Director Amy Hodge, designer Georgia Lowe and puppet maestro Jimmy Grimes have subsequently chucked buckets of rough stage magic and sheer invention at it. The result is a scattershot, uproarious, neon-bright delight that will transport children while also making the adults laugh rather more than they might have been expecting. There's a tiny school headmaster made of gingerbread (think Shrek's Gingy character but with a cut glass Home Counties accent and supercilious attitude to match) who comes and goes by motorbike, a bad tempered pigeon postman, a giant hot air balloon to whisk characters around the world, a magical tropical rainforest constructed from umbrellas…and Gary Wilmot floating high above the stage in an enormous fat suit. He plays snack-obsessed Jonathan Ripples who roams the world looking for new food experiences ("I've discovered a Norwegian sandwich. Tastes just like a normal sandwich! But it's from Norway!").

If at times it feels as though the creative team is hurling everything at the wall to see what sticks, the squeals of joy from kids and adults alike suggest that the vast majority of the comedic schtick here truly lands. I particularly enjoyed the section where Polly and Padlock The Bear run away to sea and take up with a bizarre nautical crew, led by Helena Lymbery's gloriously weird "totally mad" Captain Brazil. There's a running joke about a tiny crew member (called Microscopic Bobby) who is so small nobody can actually see him and whose unexpected demise is the set-up for one of the most rip-snortingly funny and surreal five minutes I've seen on any stage in many a month ("Microscopic Bobby was my wife").

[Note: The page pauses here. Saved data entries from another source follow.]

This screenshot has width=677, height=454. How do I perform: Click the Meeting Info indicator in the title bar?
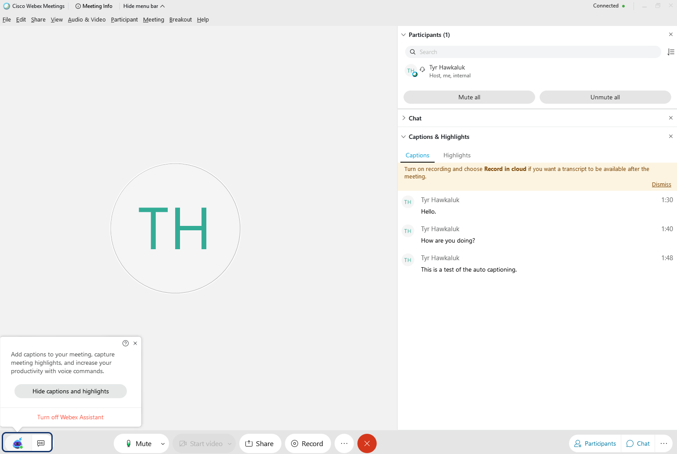coord(94,6)
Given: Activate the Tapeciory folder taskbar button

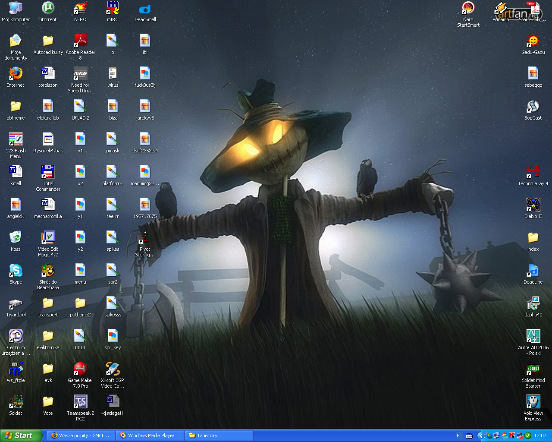Looking at the screenshot, I should click(218, 436).
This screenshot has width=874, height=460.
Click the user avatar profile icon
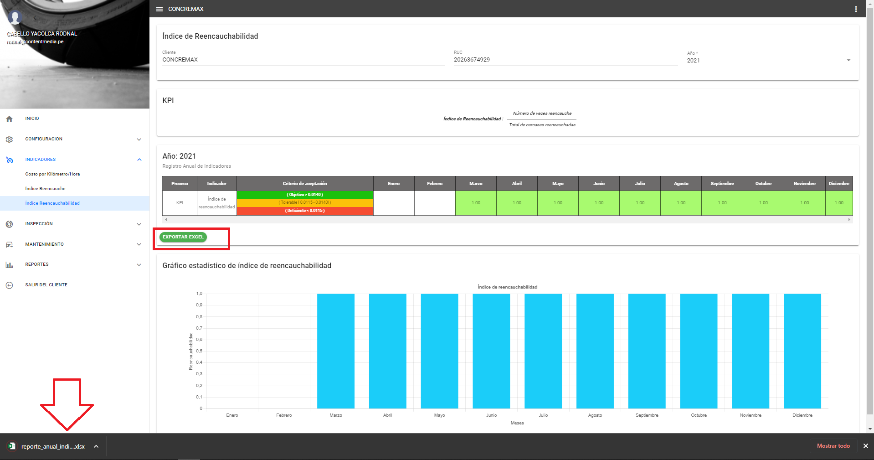tap(15, 17)
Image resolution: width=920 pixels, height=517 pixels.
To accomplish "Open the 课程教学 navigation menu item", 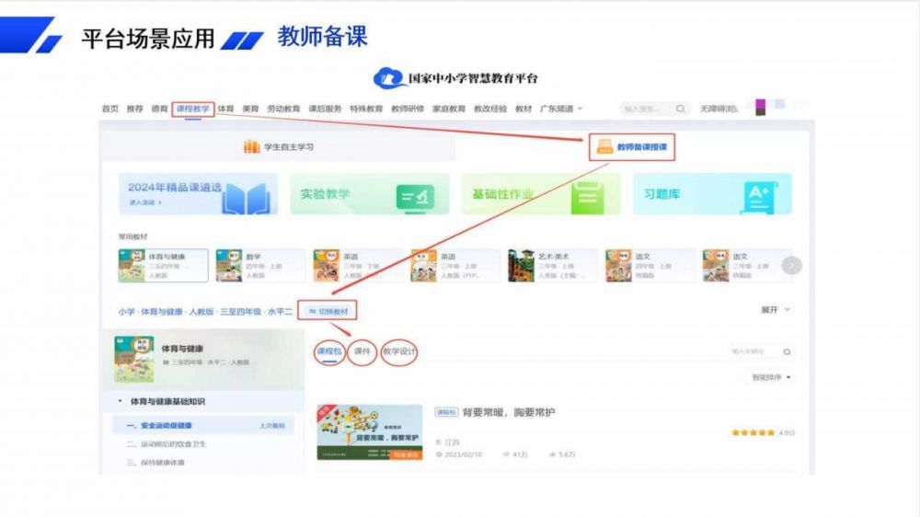I will pyautogui.click(x=193, y=109).
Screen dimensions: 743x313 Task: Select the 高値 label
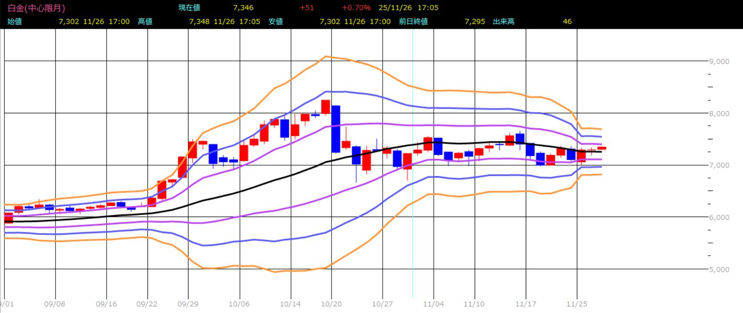145,21
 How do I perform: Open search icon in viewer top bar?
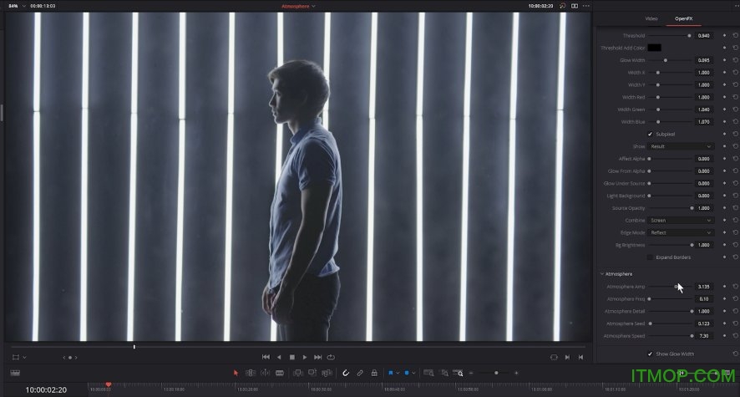pyautogui.click(x=563, y=6)
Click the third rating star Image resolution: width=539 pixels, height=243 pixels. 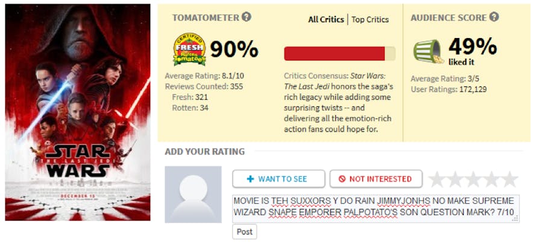pos(473,179)
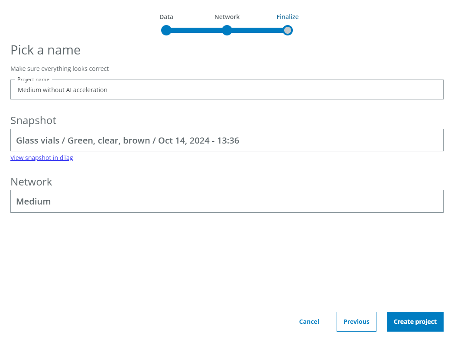Select the Data step label

[x=166, y=16]
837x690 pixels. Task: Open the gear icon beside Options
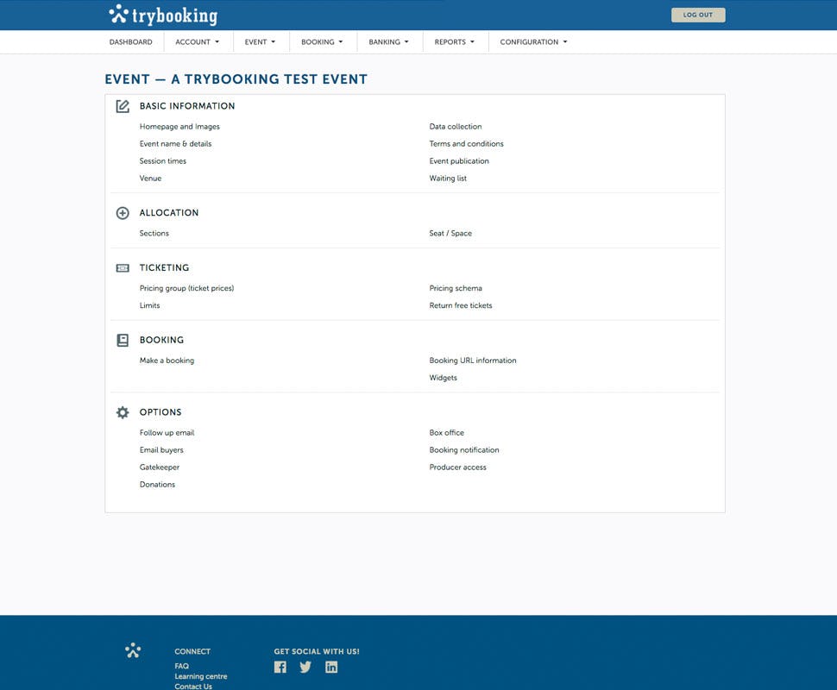click(123, 411)
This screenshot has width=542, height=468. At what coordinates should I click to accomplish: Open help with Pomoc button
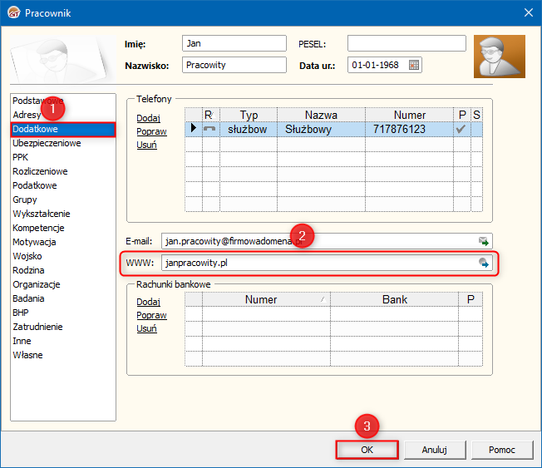coord(502,450)
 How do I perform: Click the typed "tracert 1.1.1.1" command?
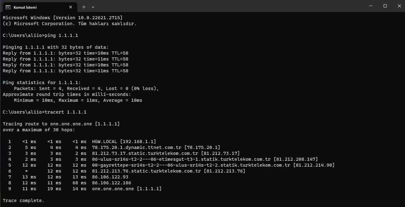pyautogui.click(x=65, y=112)

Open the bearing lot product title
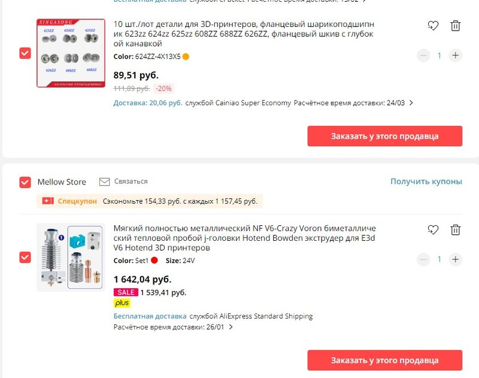click(244, 34)
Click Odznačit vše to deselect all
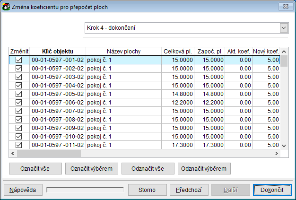 [148, 168]
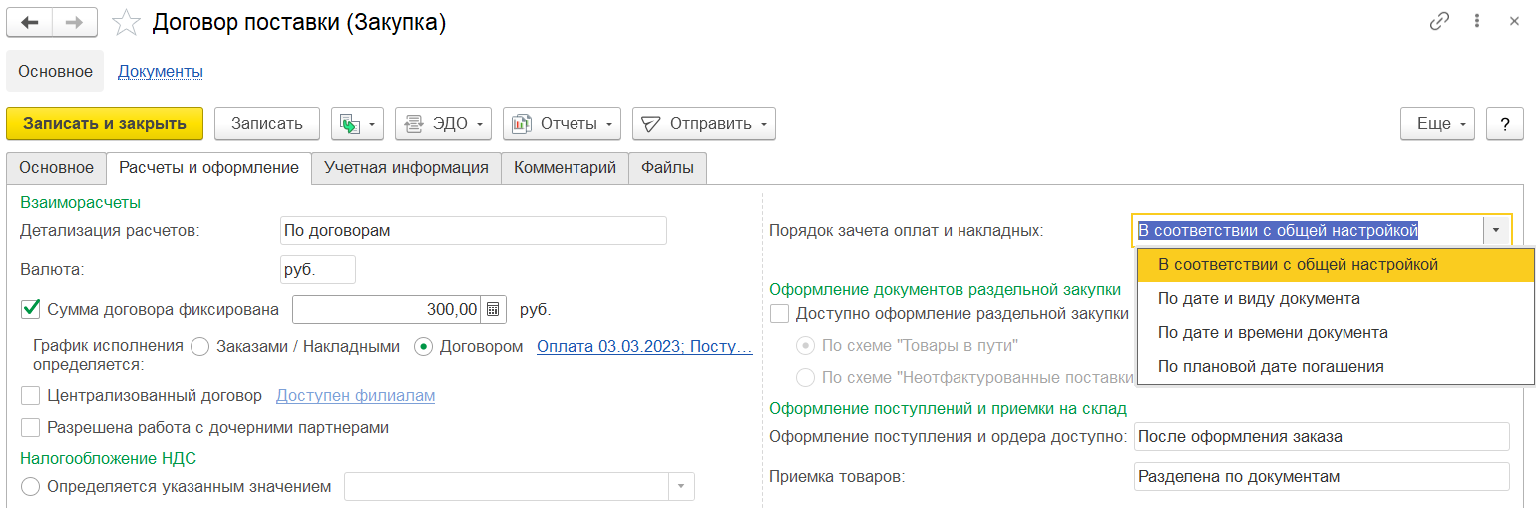Enable 'Централизованный договор' checkbox
This screenshot has height=508, width=1536.
(x=31, y=396)
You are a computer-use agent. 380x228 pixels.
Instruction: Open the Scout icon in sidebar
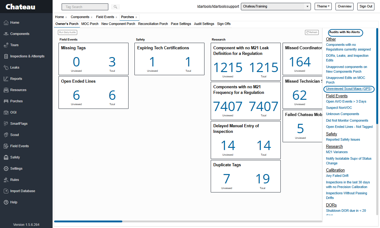click(x=6, y=135)
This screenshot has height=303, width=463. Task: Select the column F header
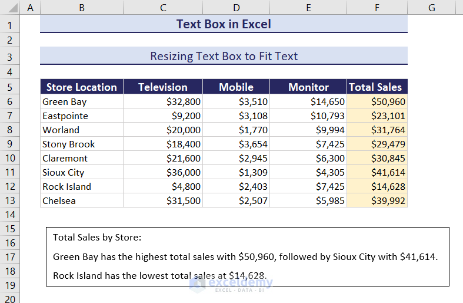point(377,8)
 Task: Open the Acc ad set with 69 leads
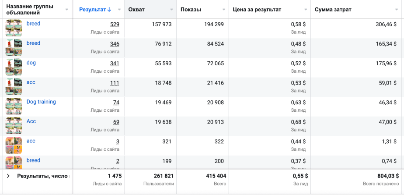[x=31, y=121]
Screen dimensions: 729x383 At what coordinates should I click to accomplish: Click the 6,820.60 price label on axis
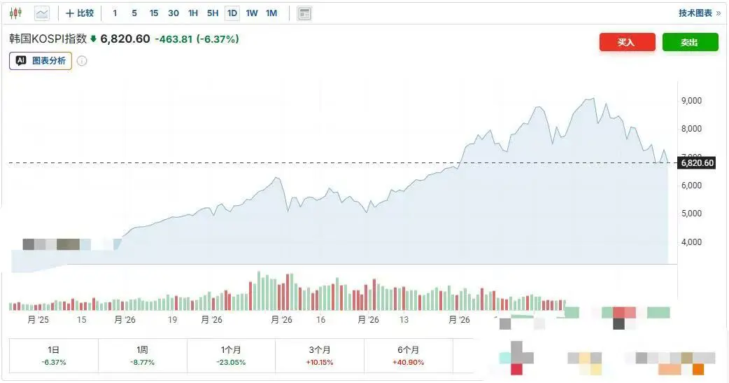[x=697, y=163]
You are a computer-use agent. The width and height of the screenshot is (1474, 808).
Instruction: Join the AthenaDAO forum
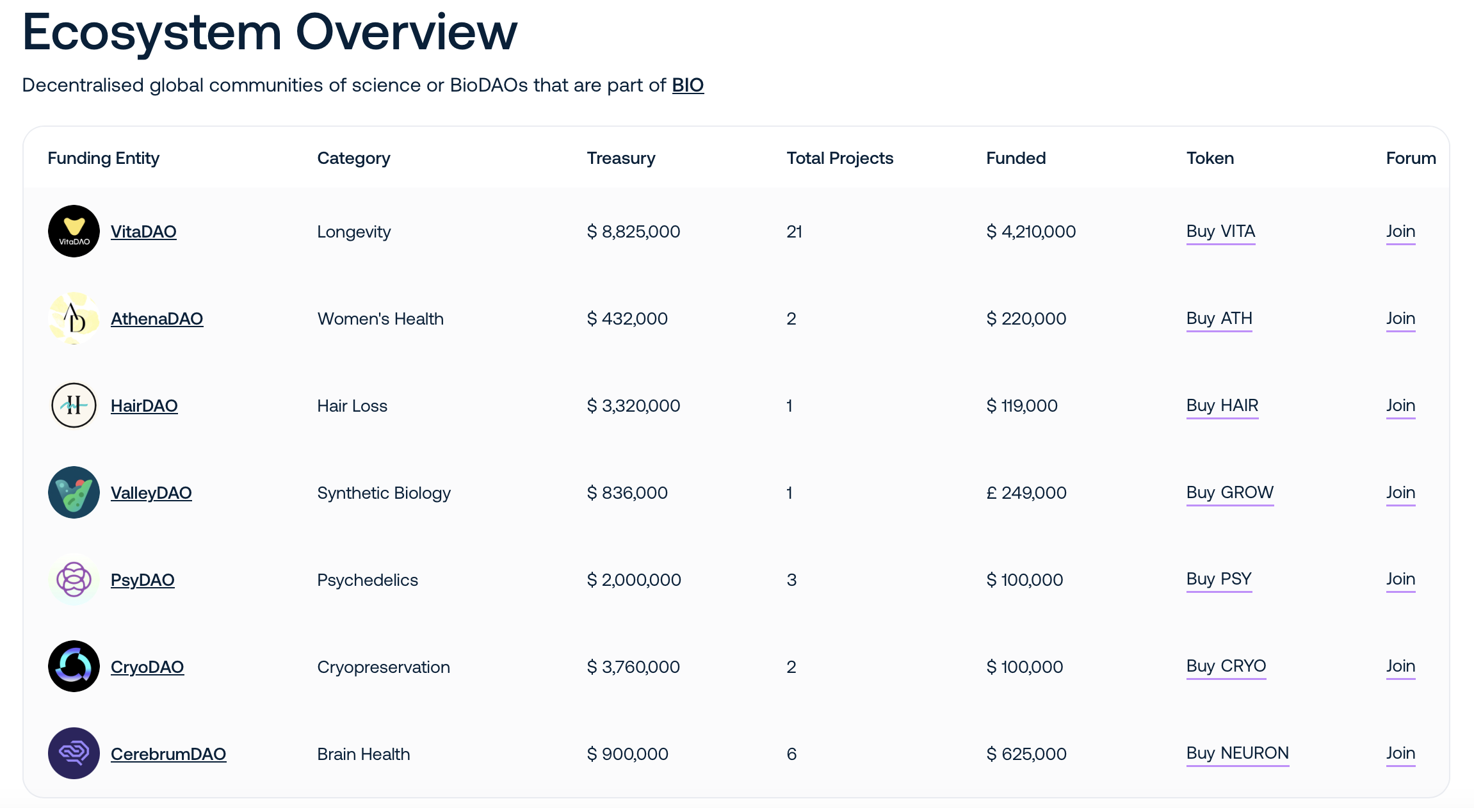click(x=1400, y=318)
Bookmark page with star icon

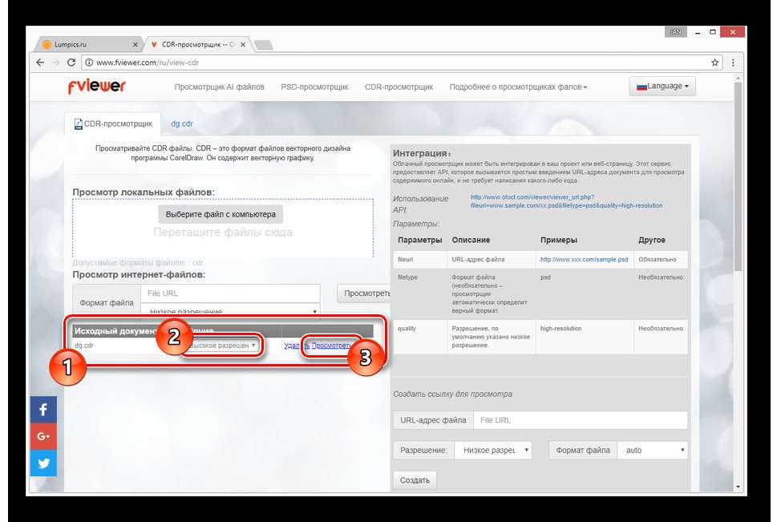tap(714, 62)
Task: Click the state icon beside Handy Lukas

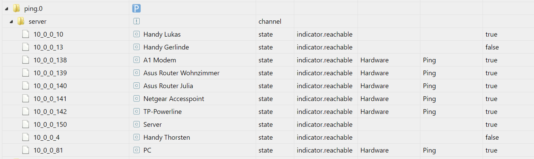Action: [136, 34]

Stanton and Hodge have created a weird, wonderful world where Richard Cant's adorable old codger Friday O'Leary can solemnly opine that "motorbikes understand the true nature of friendship" or where gross butcher Billy William (Lymbery again, terrific) can prowl the aisles pestering audience members (including the youngsters) for beer. It's simultaneously innocent and knowing (Polly even has a sardonic ballad entitled "The Saddest Song In The Show" when it looks as though she and Padlock have been cast adrift on the ocean for good by dastardly Captain Brazil), and consistently great fun for all ages.

The cast is clearly having a ball, and who can blame them. Steve Furst is gleefully nasty as the Fagin-like baddie Mr Gum, Cant and Wilmot are superb as usual, and Kate Malyon sensitively manipulates the giant bear puppet then scores major comedy points as a sherry-swigging granny hell-bent on keep-fit and outsmarting all the dim menfolk. Which is not that hard, as it turns out.

All this inspired lunacy is ultimately underpinned by serious points about the maltreatment of animals and the importance of friendship. This makes for a satisfying and worthwhile addition to the National's laudable track record of making quality entertainment for all the family. Bonkers, but in the best possible way.